Recordemos el marco de la narración evangélica: Cristo comienza su ministerio; hasta su pueblo ha llegado la noticia de que predica de un modo muy original y de que va haciendo obras maravillosas.  Fue invitado a hacer la segunda lectura en la reunión sinagogal, en su tierra, entre los suyos.  Leyó el pasaje de Isaías: «El Espíritu del Señor está sobre mí, porque me ha ungido, me ha enviado a anunciar la Buena Nueva…».  Y luego, la maravillosa «homilía»: «Esta escritura que acaban de oír se ha cumplido hoy».  «Todos se sorprendían de sus palabras y se preguntaban; ¿No es éste el hijo de José?»

A nosotros no extraña que la inmediatez de Jesús, el que sea «uno de los suyos», alguien a quien vieron crecer y trabajar, sea la causa del rechazo.  Los antiguos judíos decían llenos de orgullo: «¿Qué pueblo tiene tan cerca a su Dios como nosotros?

Pero hoy nosotros tenemos también a Cristo muy cercano, en la Iglesia, en la liturgia, en su palabra, el prójimo, sobre todo en el más pobre y el más necesitado.  ¿Lo aceptamos?, ¿lo rechazamos?

Sábado de la II Semana de Cuaresma

Miq 7, 14-15. 18-20

El pueblo ha regresado del destierro, se siente pobre y abandonado, «como ovejas aisladas en la maleza».  De allí la oración confiada al pastor de Israel.

Se le recuerdan a Dios las figuras de los grandes antepasados que fueron tan sus amigos.  Se le recuerdan sus amorosas intervenciones para convocar al pueblo, para guiarlo hasta la tierra prometida, el perdón que había concedido a los olvidos y traiciones.

Se le pide lleve de nuevo a su rebaño a los ricos pastizales de Transjordania, figuras de una vida nueva, rica en la fidelidad y el amor.

Lc 15, 1-3. 11-32

Nunca nos cansemos de escuchar la bellísima y emotiva parábola que llamamos del hijo pródigo, que más bien tendría que llamarse del «padre amoroso», o más ampliamente, del «padre generoso y del hermano cerrado, tacaño».

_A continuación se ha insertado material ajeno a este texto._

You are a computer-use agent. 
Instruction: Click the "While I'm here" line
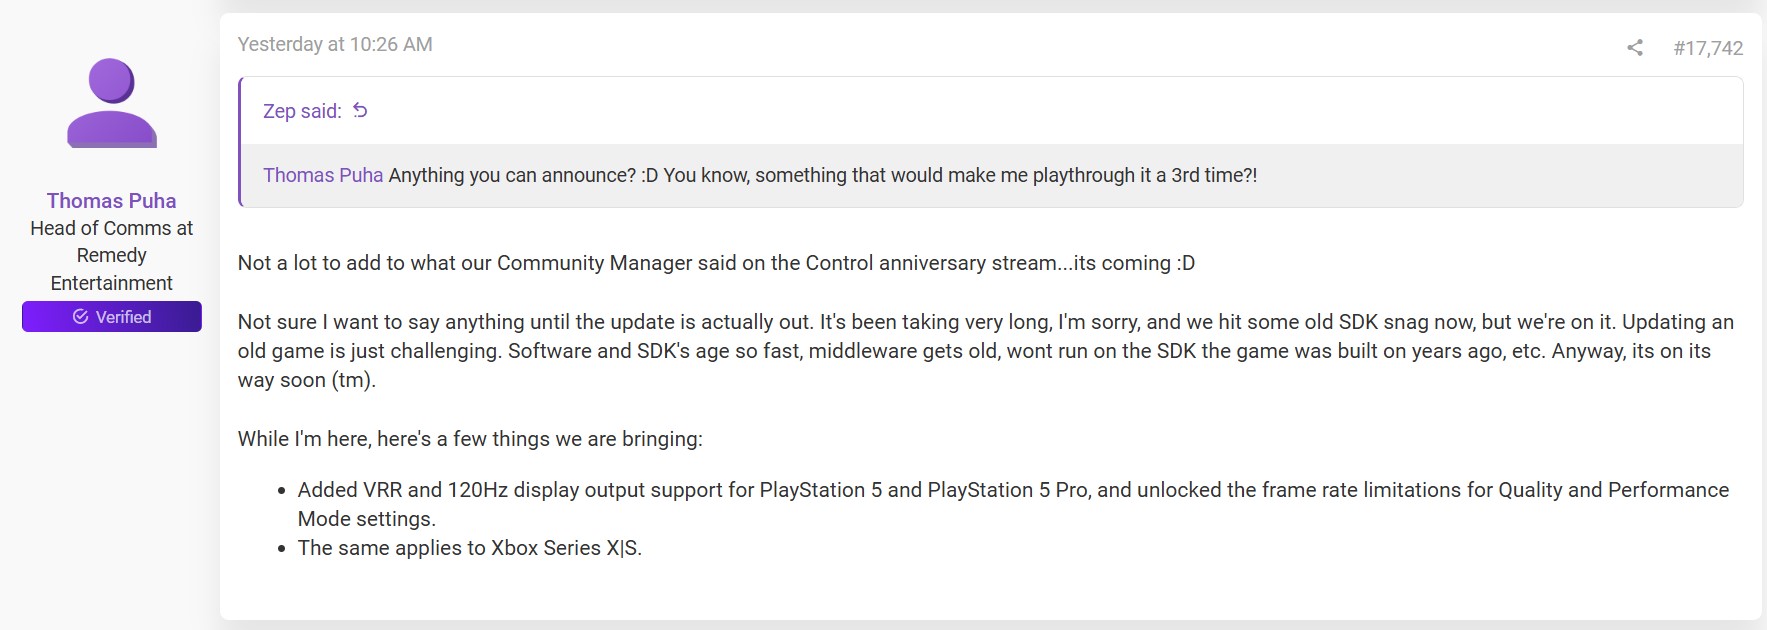[470, 439]
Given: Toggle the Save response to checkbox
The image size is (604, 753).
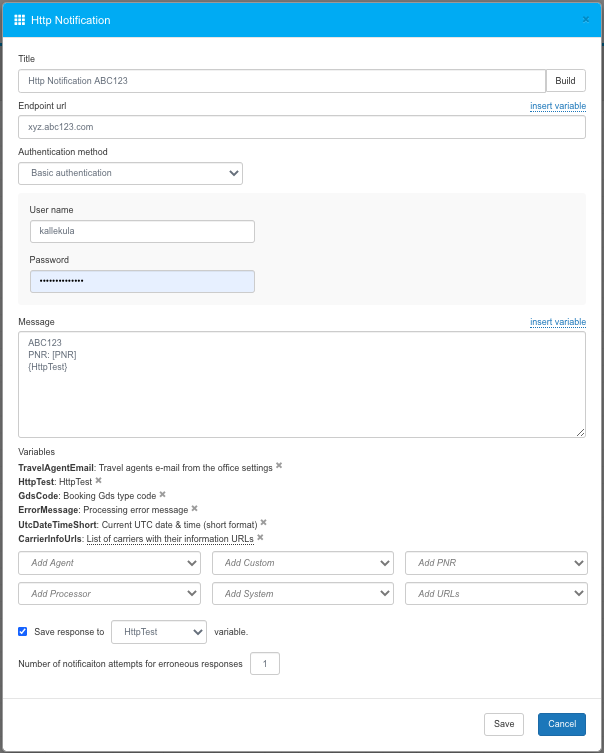Looking at the screenshot, I should click(23, 632).
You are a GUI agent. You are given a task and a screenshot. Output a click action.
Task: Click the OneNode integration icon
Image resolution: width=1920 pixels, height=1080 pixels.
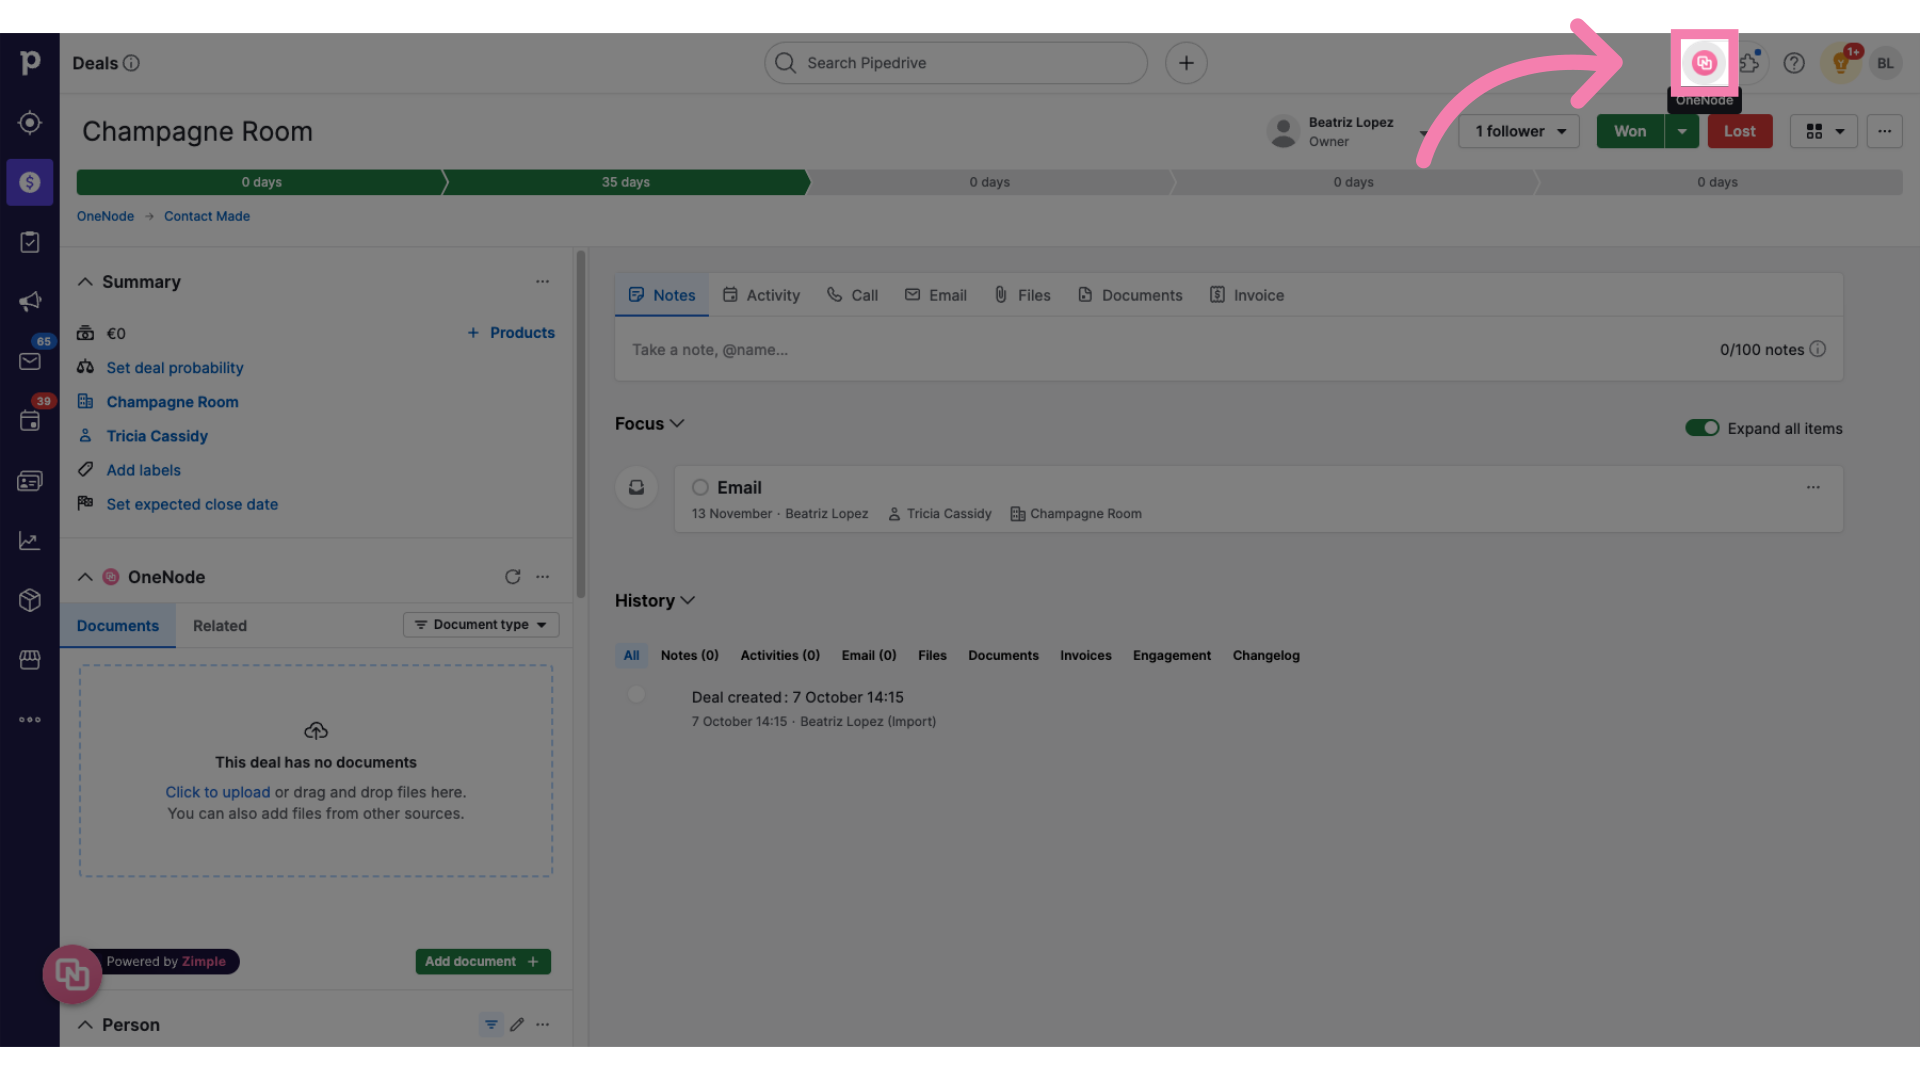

Usa el Señor todas las imágenes contrastantes de la actitud del hijo menor, tan desamorado, tan heridor del padre, tan dilapidador de los bienes.  Y la del padre, en expectativa amorosa del retorno de su hijo: «estaba todavía lejos cuando su padre lo vio»; su generosidad sin límites: «pronto… hagamos fiesta…»

Claro que es también un llamado a nuestra confianza en ese amor generoso, sin límites del Padre.  Es un llamado a nuestra conversión constante: «me levantaré y volveré a mi Padre…»

Es la parábola un contraste entre la generosidad del padre: «comamos y hagamos fiesta  porque este hijo mío estaba muerto y ha vuelto a la vida…», y la pequeñez de corazón del hijo mayor que se enoja por la generosidad del padre y se lo echa en cara: «no quería entrar»; que no reconoce a su hermano: «ese hijo tuyo…»

¿Qué nos dice esta parábola en nuestra relación con Dios?  ¿Y en nuestra relación con los demás?

Viernes de la II Semana de Cuaresma

Gén 37, 3-4. 12-13. 17-28

Como una figura profética que apunta al Señor, José es traicionado y vendido, como él es apresado y como él se convierte en salvación y vida.

José era objeto de la envidia y del rencor de sus hermanos, era el favorito de Jacob por ser el hijo de su esposa más amada, Raquel.  Jacob le había regalado una túnica multicolor.  José había contado a su padre y hermanos el sueño de las gavillas y el de los astros que predecía su grandeza.

Sabemos cómo luego José, liberado y exaltado hasta ser hecho administrador de los bienes de Egipto, será salvación de su familia y de su pueblo.

Mt 21, 33-43.  45-46

La figura era muy clara y despertó las iras de los sumos sacerdotes y los fariseos.

Nosotros podríamos oír esta parábola y aplicarla solamente a la historia de Cristo: el hijo, sacado del viñedo y muerto, y sentirnos nosotros el pueblo que sí da frutos.

Pero puede tener una aplicación a nosotros, a nuestra comunidad.  Somos al mismo tiempo el viñedo que debe producir buenos frutos y los viñadores que deben dar esos frutos al dueño, al verdadero Dueño.

¿Estamos produciendo esos buenos frutos?, ¿cómo tratamos a los que, de parte del Dueño, nos piden lo que a Él le toca?

Recibamos esta Palabra de Dios como un llamado más del Señor en nuestro camino cuaresmal hacia la Pascua.